*** Opening Data ***

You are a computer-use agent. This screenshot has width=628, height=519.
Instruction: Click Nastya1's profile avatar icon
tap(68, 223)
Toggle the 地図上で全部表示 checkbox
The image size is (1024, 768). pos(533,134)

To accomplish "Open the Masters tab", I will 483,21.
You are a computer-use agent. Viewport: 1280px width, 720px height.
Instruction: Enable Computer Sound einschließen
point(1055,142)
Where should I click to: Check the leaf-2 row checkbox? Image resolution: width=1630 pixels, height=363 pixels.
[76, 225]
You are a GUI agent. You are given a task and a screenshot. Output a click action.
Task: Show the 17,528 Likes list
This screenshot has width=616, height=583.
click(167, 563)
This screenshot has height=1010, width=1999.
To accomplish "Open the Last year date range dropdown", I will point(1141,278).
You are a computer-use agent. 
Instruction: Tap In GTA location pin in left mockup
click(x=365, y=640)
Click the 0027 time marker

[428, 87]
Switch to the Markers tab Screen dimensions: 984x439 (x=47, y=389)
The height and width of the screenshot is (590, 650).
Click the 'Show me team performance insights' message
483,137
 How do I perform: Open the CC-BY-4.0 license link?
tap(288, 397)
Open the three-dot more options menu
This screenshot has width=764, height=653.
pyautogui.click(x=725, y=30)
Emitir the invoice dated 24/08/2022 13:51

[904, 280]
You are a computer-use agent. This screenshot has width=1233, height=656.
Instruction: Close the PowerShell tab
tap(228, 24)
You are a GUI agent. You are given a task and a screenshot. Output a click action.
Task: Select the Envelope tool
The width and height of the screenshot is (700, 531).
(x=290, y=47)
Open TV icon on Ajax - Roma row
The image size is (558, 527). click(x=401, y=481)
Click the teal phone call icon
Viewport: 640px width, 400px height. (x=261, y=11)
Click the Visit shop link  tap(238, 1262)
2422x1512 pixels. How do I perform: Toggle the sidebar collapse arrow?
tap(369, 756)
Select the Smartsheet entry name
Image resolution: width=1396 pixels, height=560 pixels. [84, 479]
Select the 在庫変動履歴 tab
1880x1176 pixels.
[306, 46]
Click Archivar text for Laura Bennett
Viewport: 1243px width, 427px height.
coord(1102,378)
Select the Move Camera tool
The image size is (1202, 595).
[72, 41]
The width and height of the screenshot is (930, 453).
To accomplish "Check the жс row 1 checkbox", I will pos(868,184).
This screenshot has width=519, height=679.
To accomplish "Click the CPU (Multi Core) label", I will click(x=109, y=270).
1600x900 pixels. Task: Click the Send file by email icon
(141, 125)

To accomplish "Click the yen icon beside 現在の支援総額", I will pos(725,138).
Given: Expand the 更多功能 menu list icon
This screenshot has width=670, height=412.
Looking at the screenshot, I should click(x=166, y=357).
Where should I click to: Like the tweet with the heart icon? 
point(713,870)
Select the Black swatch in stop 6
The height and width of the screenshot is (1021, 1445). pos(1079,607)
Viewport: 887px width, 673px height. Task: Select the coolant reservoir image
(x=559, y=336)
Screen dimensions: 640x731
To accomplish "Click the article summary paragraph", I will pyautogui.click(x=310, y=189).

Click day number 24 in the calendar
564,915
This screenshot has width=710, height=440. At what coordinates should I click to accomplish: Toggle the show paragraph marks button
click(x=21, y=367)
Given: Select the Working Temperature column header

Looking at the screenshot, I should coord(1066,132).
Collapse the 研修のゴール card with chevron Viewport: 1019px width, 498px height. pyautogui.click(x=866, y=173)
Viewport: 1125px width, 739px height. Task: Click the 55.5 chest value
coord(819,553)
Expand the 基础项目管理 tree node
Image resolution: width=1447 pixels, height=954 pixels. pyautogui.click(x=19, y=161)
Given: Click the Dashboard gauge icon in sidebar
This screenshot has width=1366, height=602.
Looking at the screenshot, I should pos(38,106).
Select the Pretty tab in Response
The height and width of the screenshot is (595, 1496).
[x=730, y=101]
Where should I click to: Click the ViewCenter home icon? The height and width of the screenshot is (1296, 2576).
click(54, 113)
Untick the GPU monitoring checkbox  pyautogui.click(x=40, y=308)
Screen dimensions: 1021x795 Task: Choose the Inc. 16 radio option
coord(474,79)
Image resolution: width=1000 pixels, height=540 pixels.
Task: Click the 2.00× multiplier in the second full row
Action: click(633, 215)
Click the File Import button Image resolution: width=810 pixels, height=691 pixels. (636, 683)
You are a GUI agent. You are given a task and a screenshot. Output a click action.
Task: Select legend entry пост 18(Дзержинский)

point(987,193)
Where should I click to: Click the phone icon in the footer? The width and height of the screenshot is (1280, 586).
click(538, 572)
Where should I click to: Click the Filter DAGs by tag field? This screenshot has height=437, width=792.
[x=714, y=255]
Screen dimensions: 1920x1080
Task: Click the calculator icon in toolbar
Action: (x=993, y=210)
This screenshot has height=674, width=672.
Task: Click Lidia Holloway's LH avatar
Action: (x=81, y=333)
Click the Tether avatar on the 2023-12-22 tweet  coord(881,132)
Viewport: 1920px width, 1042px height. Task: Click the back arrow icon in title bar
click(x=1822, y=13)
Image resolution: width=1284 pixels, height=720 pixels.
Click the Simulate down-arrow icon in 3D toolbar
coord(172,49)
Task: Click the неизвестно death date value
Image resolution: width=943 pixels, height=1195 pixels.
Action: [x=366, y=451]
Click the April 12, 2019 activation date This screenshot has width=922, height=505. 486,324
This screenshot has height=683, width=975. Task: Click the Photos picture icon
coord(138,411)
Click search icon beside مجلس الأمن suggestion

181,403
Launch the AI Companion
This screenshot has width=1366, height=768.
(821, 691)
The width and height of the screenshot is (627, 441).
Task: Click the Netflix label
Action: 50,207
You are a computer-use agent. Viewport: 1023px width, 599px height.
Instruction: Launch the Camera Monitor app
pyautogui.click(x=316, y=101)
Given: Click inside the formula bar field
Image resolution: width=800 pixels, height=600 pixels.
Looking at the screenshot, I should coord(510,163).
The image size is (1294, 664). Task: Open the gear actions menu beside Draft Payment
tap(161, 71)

*** Closing Data ***

- **Directions for this task**
The full set of entries should appear again, unchanged, line by line.

- **Solution for this problem**
You are a computer-use agent. This screenshot has width=628, height=519.
Instruction: Click Nastya1's profile avatar icon
tap(68, 223)
Toggle the 地図上で全部表示 checkbox
The image size is (1024, 768). pos(533,134)

To accomplish "Open the Masters tab", I will 483,21.
You are a computer-use agent. Viewport: 1280px width, 720px height.
Instruction: Enable Computer Sound einschließen
point(1055,142)
Where should I click to: Check the leaf-2 row checkbox? Image resolution: width=1630 pixels, height=363 pixels.
[76, 225]
You are a GUI agent. You are given a task and a screenshot. Output a click action.
Task: Show the 17,528 Likes list
This screenshot has width=616, height=583.
click(167, 563)
This screenshot has height=1010, width=1999.
To accomplish "Open the Last year date range dropdown", I will point(1141,278).
You are a computer-use agent. 
Instruction: Tap In GTA location pin in left mockup
click(x=365, y=640)
Click the 0027 time marker

[428, 87]
Switch to the Markers tab Screen dimensions: 984x439 (x=47, y=389)
The height and width of the screenshot is (590, 650).
Click the 'Show me team performance insights' message
483,137
 How do I perform: Open the CC-BY-4.0 license link?
tap(288, 397)
Open the three-dot more options menu
This screenshot has width=764, height=653.
pyautogui.click(x=725, y=30)
Emitir the invoice dated 24/08/2022 13:51

[904, 280]
You are a computer-use agent. This screenshot has width=1233, height=656.
Instruction: Close the PowerShell tab
tap(228, 24)
You are a GUI agent. You are given a task and a screenshot. Output a click action.
Task: Select the Envelope tool
The width and height of the screenshot is (700, 531).
(x=290, y=47)
Open TV icon on Ajax - Roma row
The image size is (558, 527). click(x=401, y=481)
Click the teal phone call icon
Viewport: 640px width, 400px height. (x=261, y=11)
Click the Visit shop link  tap(238, 1262)
2422x1512 pixels. How do I perform: Toggle the sidebar collapse arrow?
tap(369, 756)
Select the Smartsheet entry name
Image resolution: width=1396 pixels, height=560 pixels. [84, 479]
Select the 在庫変動履歴 tab
1880x1176 pixels.
[306, 46]
Click Archivar text for Laura Bennett
Viewport: 1243px width, 427px height.
coord(1102,378)
Select the Move Camera tool
The image size is (1202, 595).
[72, 41]
The width and height of the screenshot is (930, 453).
To accomplish "Check the жс row 1 checkbox", I will pos(868,184).
This screenshot has width=519, height=679.
To accomplish "Click the CPU (Multi Core) label", I will click(x=109, y=270).
1600x900 pixels. Task: Click the Send file by email icon
(141, 125)

To accomplish "Click the yen icon beside 現在の支援総額", I will pos(725,138).
Given: Expand the 更多功能 menu list icon
This screenshot has width=670, height=412.
Looking at the screenshot, I should click(x=166, y=357).
Where should I click to: Like the tweet with the heart icon? 
point(713,870)
Select the Black swatch in stop 6
The height and width of the screenshot is (1021, 1445). pos(1079,607)
Viewport: 887px width, 673px height. Task: Select the coolant reservoir image
(x=559, y=336)
Screen dimensions: 640x731
To accomplish "Click the article summary paragraph", I will pyautogui.click(x=310, y=189).

Click day number 24 in the calendar
564,915
This screenshot has width=710, height=440. At what coordinates should I click to accomplish: Toggle the show paragraph marks button
click(x=21, y=367)
Given: Select the Working Temperature column header

Looking at the screenshot, I should coord(1066,132).
Collapse the 研修のゴール card with chevron Viewport: 1019px width, 498px height. pyautogui.click(x=866, y=173)
Viewport: 1125px width, 739px height. Task: Click the 55.5 chest value
coord(819,553)
Expand the 基础项目管理 tree node
Image resolution: width=1447 pixels, height=954 pixels. pyautogui.click(x=19, y=161)
Given: Click the Dashboard gauge icon in sidebar
This screenshot has width=1366, height=602.
Looking at the screenshot, I should pos(38,106).
Select the Pretty tab in Response
The height and width of the screenshot is (595, 1496).
[x=730, y=101]
Where should I click to: Click the ViewCenter home icon? The height and width of the screenshot is (1296, 2576).
click(54, 113)
Untick the GPU monitoring checkbox  pyautogui.click(x=40, y=308)
Screen dimensions: 1021x795 Task: Choose the Inc. 16 radio option
coord(474,79)
Image resolution: width=1000 pixels, height=540 pixels.
Task: Click the 2.00× multiplier in the second full row
Action: click(633, 215)
Click the File Import button Image resolution: width=810 pixels, height=691 pixels. (636, 683)
You are a GUI agent. You are given a task and a screenshot. Output a click action.
Task: Select legend entry пост 18(Дзержинский)

point(987,193)
Where should I click to: Click the phone icon in the footer? The width and height of the screenshot is (1280, 586).
click(538, 572)
Where should I click to: Click the Filter DAGs by tag field? This screenshot has height=437, width=792.
[x=714, y=255]
Screen dimensions: 1920x1080
Task: Click the calculator icon in toolbar
Action: (x=993, y=210)
This screenshot has height=674, width=672.
Task: Click Lidia Holloway's LH avatar
Action: (x=81, y=333)
Click the Tether avatar on the 2023-12-22 tweet  coord(881,132)
Viewport: 1920px width, 1042px height. Task: Click the back arrow icon in title bar
click(x=1822, y=13)
Image resolution: width=1284 pixels, height=720 pixels.
Click the Simulate down-arrow icon in 3D toolbar
coord(172,49)
Task: Click the неизвестно death date value
Image resolution: width=943 pixels, height=1195 pixels.
Action: [x=366, y=451]
Click the April 12, 2019 activation date This screenshot has width=922, height=505. 486,324
This screenshot has height=683, width=975. Task: Click the Photos picture icon
coord(138,411)
Click search icon beside مجلس الأمن suggestion

181,403
Launch the AI Companion
This screenshot has width=1366, height=768.
(821, 691)
The width and height of the screenshot is (627, 441).
Task: Click the Netflix label
Action: 50,207
You are a computer-use agent. Viewport: 1023px width, 599px height.
Instruction: Launch the Camera Monitor app
pyautogui.click(x=316, y=101)
Given: Click inside the formula bar field
Image resolution: width=800 pixels, height=600 pixels.
Looking at the screenshot, I should coord(510,163).
The image size is (1294, 664). Task: Open the gear actions menu beside Draft Payment
tap(161, 71)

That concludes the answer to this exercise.